Thursday, February 19, 2009

Finally


It’s an unsettling experience.
That weird feeling in my stomach.
The light-headedness.
And then it hit me.
I’m happy.

Monday, February 16, 2009

Crash

What happens when the very things I believe in, the very things I rebel for, are the very things I realize I no longer believe in?

What happens when I find myself incapable of being passionate about anything…anything at all?

What happens when the one person I’m out to prove wrong turns out to be right?

What happens to my identity?

What happens to me?

Tuesday, February 10, 2009

Dev D


Bollywood is finally coming of age, they say. And I’ll have to agree with that. It’s finally time for showing more than just the current reality, the stark one, if I may say and playing with the viewers’ minds in ways unimaginable. The characters are well defined, their heads warped, their decisions even more so. And nothing is justified, nothing is shown as pitiable. Everything is our own choice, our own doing, and the psychedelic scenes bring our illusions to life like never before.
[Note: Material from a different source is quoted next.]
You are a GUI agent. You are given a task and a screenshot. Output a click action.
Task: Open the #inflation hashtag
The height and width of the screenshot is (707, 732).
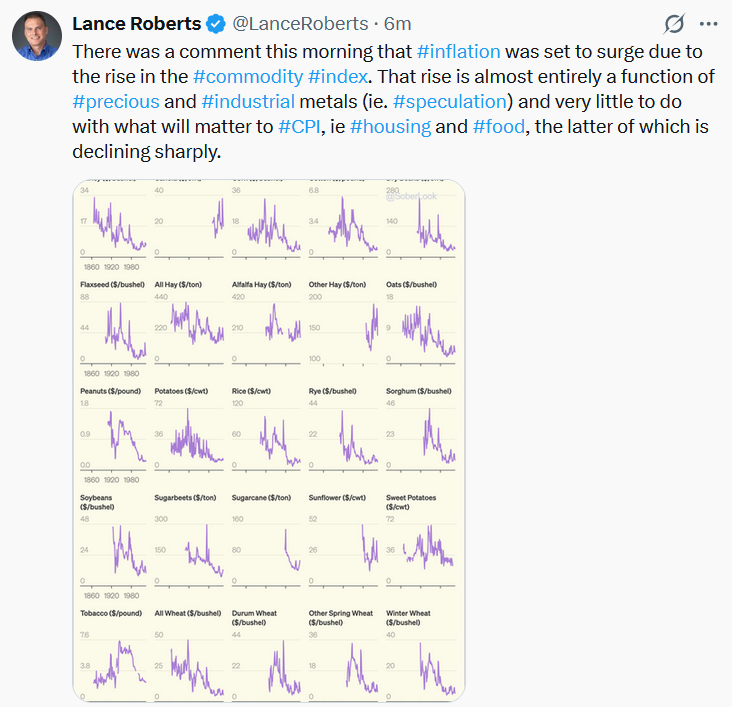457,50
I left the hall feeling messed up in my head - full of frustration and awe at the same time. That was probably the desired effect, and it was appreciated. But the one thing I did not appreciate was the depiction of events in the movie which drew close parallels to actual scandals which have rocked the nation over the past few years. The depiction of an MMS scandal and a BMW hit and run case. It doesn’t take a genius to make the connections to the real life events. On the one hand, the director actually garners sympathy for the protagonists, showing their side of the events and the torturous aftermath, specially in the MMS scandal. But somewhere he seems to have forgotten that these are actual people living out there in the world somewhere today. Does that girl need the nation to remember the scandal all over again? Is that not torturous in itself? Or worse still, the suicide of the protagonist’s father, followed by her running away and turning to prostitution to sustain herself – was that the director’s take on the supposed mistake she had made? How could that be his point of view, when he supports the character with powerful dialogues such as ‘…and they called me the slut.”

A lot of my friends did not agree with this, for at the end of the day, a story is a story, and everyone has the freedom to express their opinions. All I know is, I wouldn’t want to spend the rest of my life being judged and paying for the so-called mistake I made once, a long time ago.